Bez czekania na wdzięczność

Wtorek, XXXII Tydzień Zwykły, rok II, Łk 17,7-10

Jezus powiedział: «Kto z was, mając sługę, który orze lub pasie, powie mu, gdy on wróci z pola: „Pójdź zaraz i siądź do stołu”? Czy nie powie mu raczej: „Przygotuj mi wieczerzę, przepasz się i usługuj mi, aż zjem i napiję się, a potem ty będziesz jadł i pił”? Czy okazuje wdzięczność słudze za to, że wykonał to, co mu polecono? Tak i wy, gdy uczynicie wszystko, co wam polecono, mówcie: „Słudzy nieużyteczni jesteśmy; wykonaliśmy to, co powinniśmy wykonać”».

 

Dzisiejszy fragment Ewangelii dedykuję zawsze tym, którzy każde swoje działanie wobec innych uzależniają od ich późniejszej wdzięczności.
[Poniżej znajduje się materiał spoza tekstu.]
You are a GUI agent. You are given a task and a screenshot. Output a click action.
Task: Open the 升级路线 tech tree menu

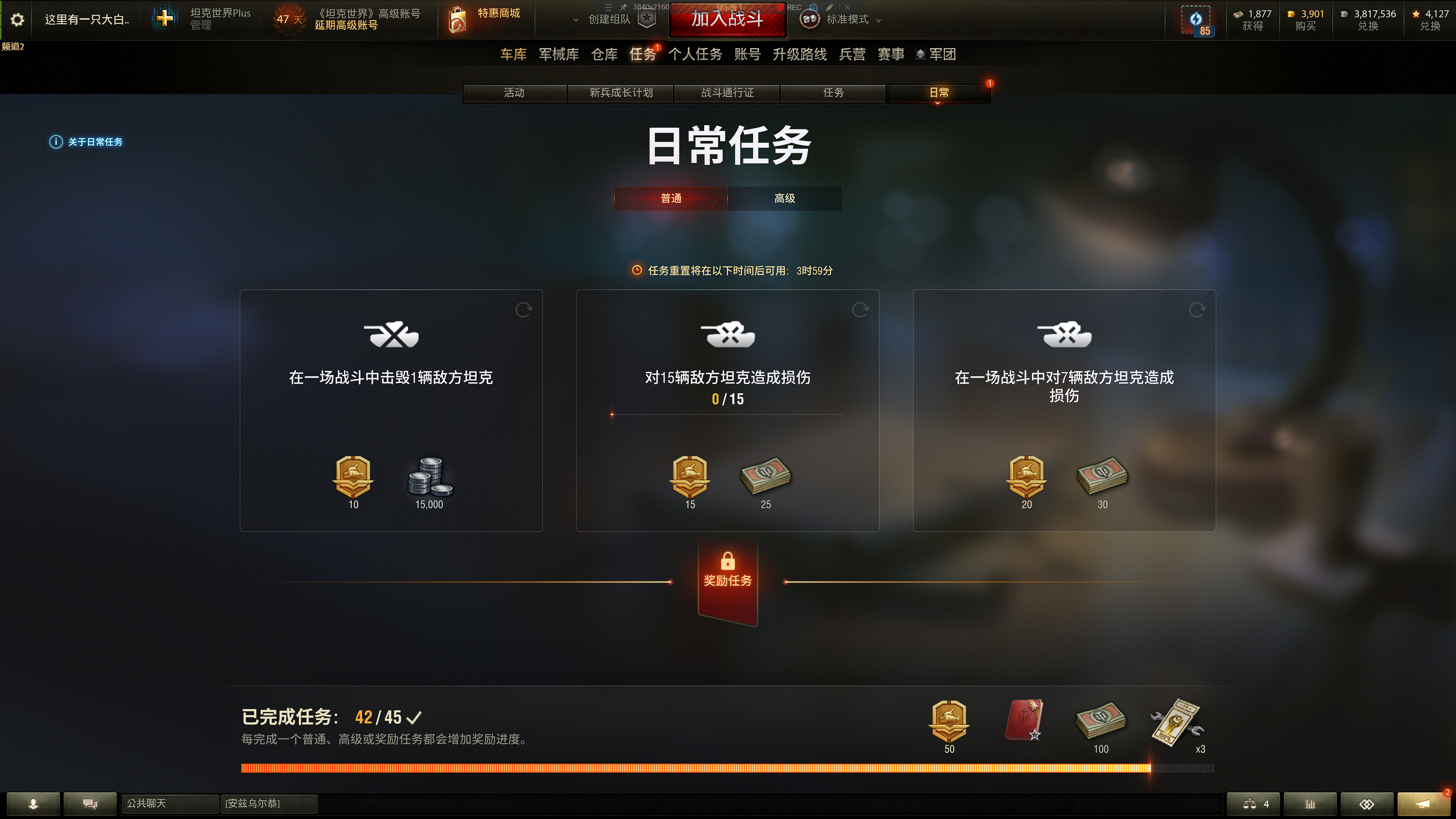pos(800,54)
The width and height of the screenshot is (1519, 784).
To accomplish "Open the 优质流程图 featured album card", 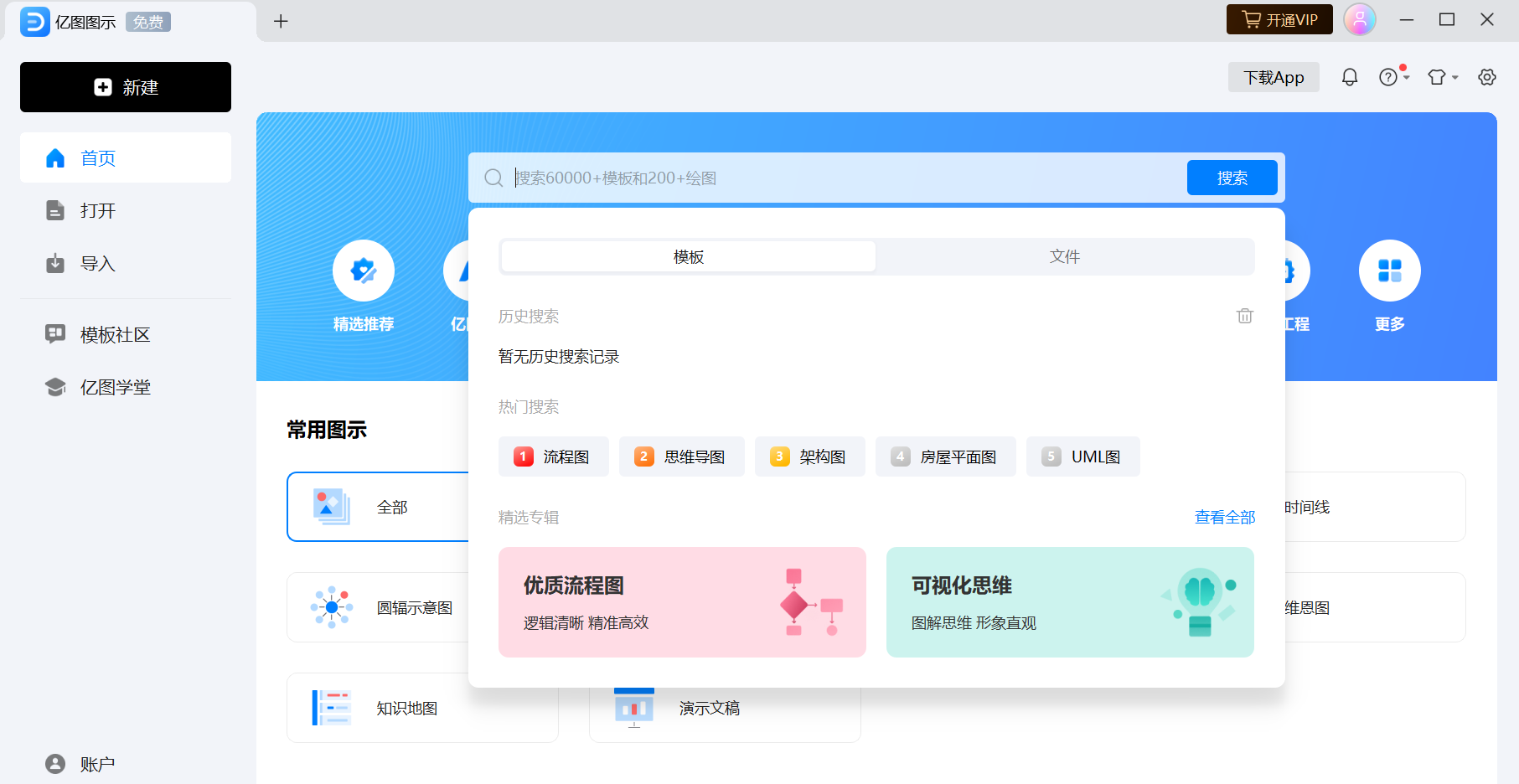I will [x=681, y=602].
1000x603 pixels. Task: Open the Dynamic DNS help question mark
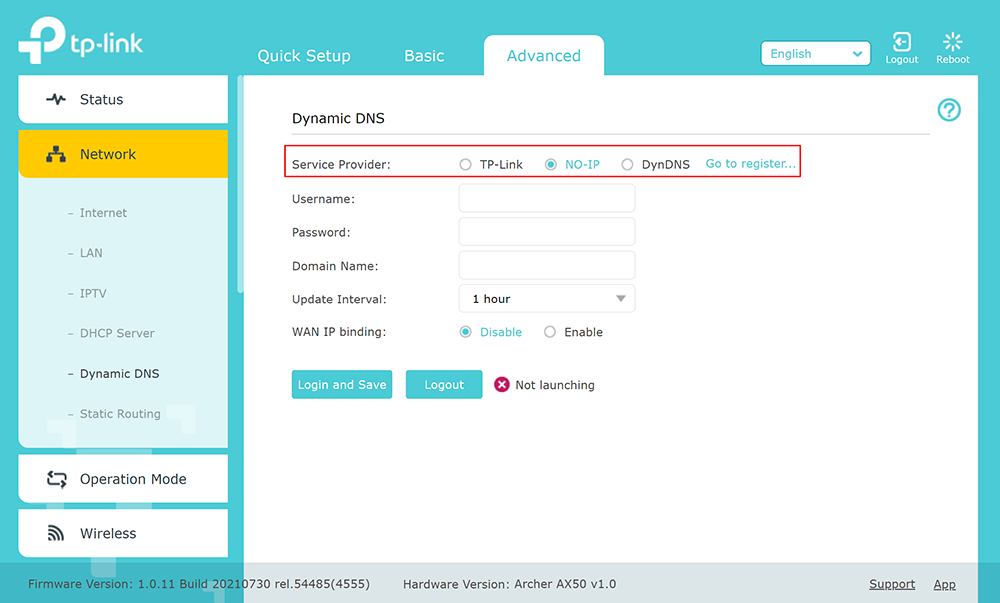click(948, 110)
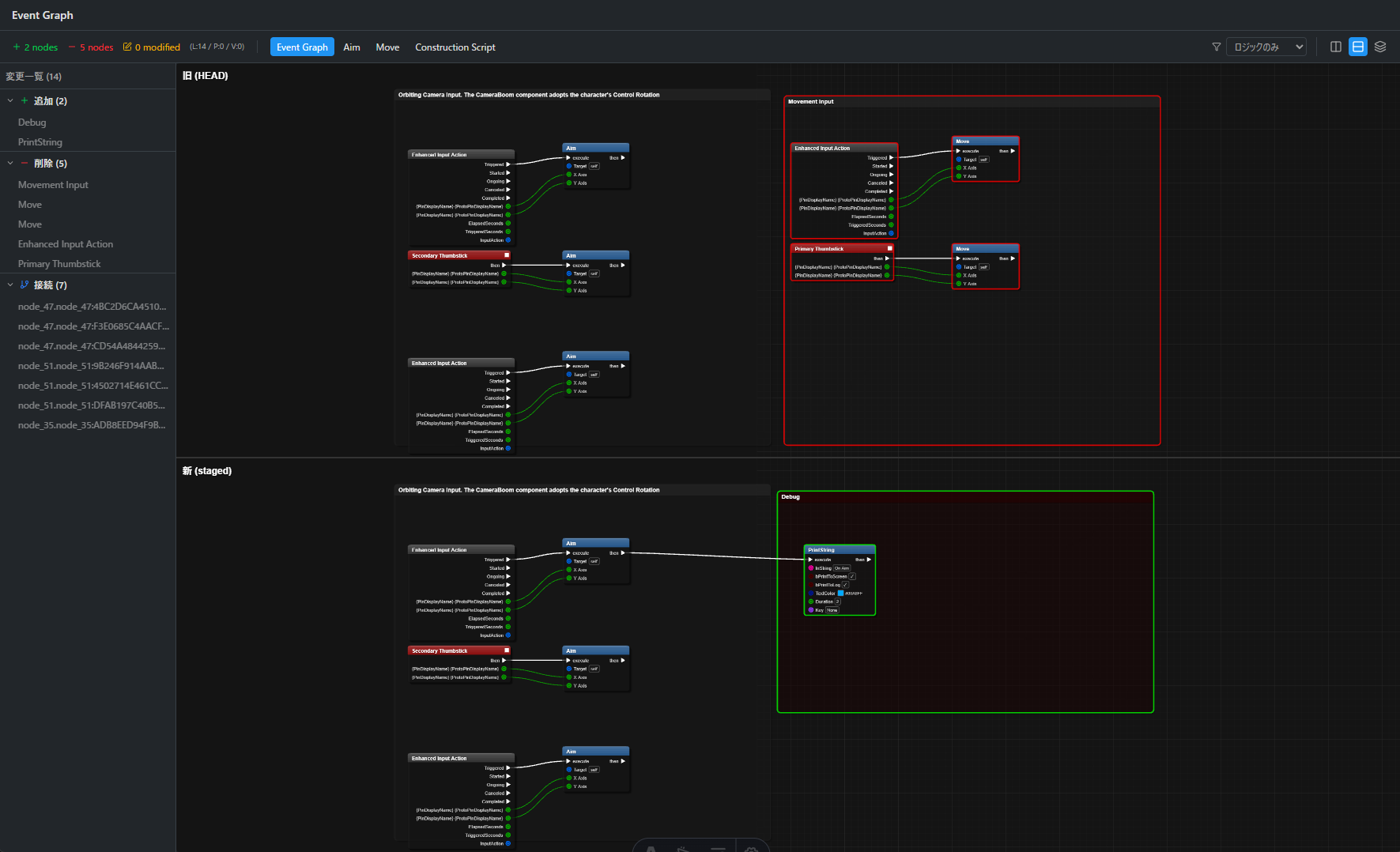The height and width of the screenshot is (852, 1400).
Task: Select the stacked top-bottom view icon
Action: pos(1357,47)
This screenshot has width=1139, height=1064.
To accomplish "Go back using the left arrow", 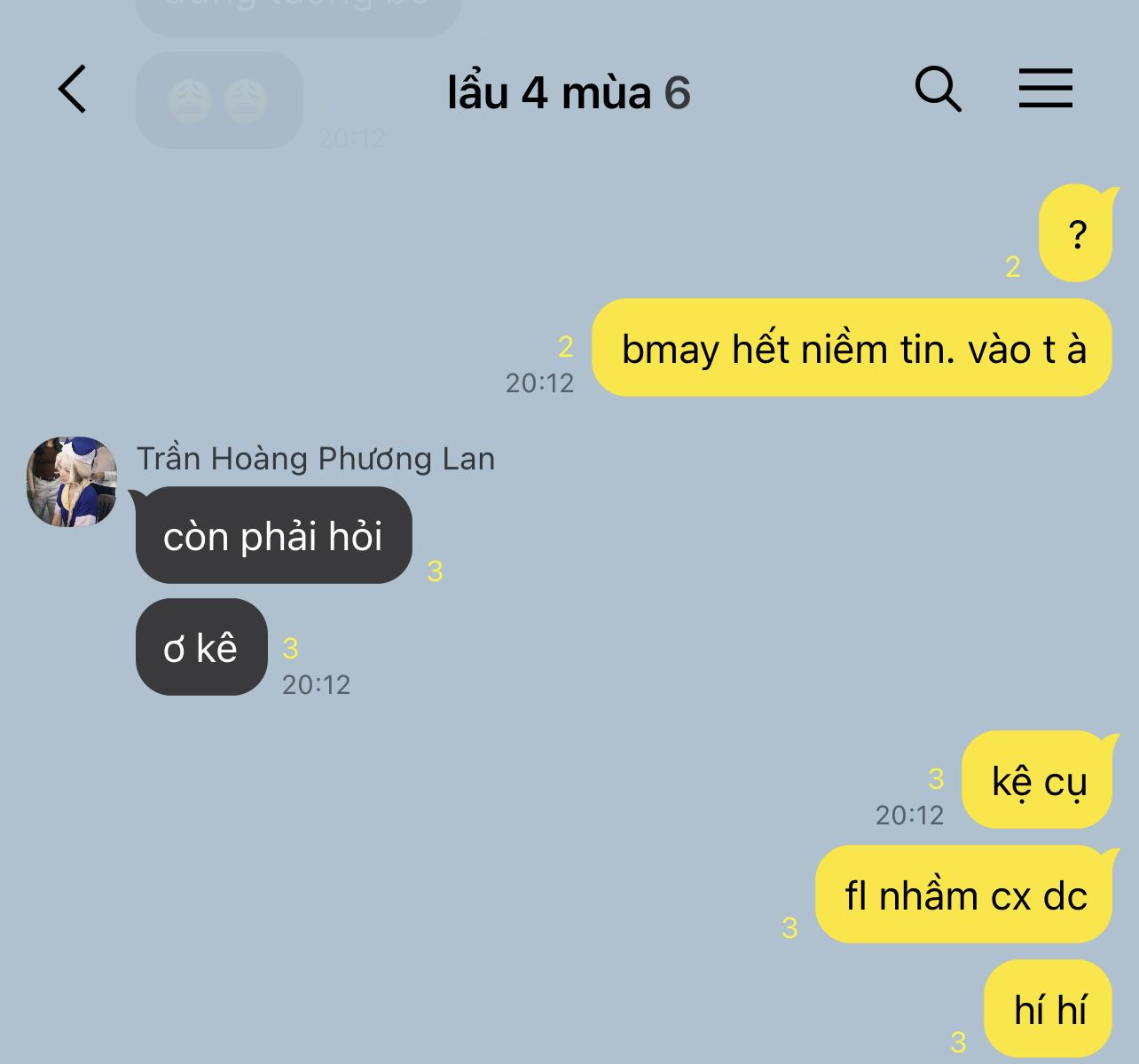I will [x=73, y=90].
Sługa nie czeka na wyrazy wdzięczności, lecz wykonuje z zapałem powierzone zadania i satysfakcją dla niego jest możliwość takiej pracy.

Bądź zatem – choć to niekiedy trudne – jak ten sługa! Postaraj się pracować, nieść pomoc, podać rękę potrzebującemu, nie czekając na zachwyty! Zrobiłeś przecież to, co do Ciebie jako prawdziwego chrześcijanina należało. Bezinteresownie.